-- begin MATERIAL TO PROCESS --

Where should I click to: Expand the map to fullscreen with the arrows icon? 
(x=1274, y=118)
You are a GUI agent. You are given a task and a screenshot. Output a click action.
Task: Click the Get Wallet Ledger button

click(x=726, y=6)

-- end MATERIAL TO PROCESS --

Copy the listing above line for line, keeping every character unchanged.

**TASK RESULT**.
Where should I click to: Expand the map to fullscreen with the arrows icon? 
(x=1274, y=118)
You are a GUI agent. You are given a task and a screenshot. Output a click action.
Task: Click the Get Wallet Ledger button

click(x=726, y=6)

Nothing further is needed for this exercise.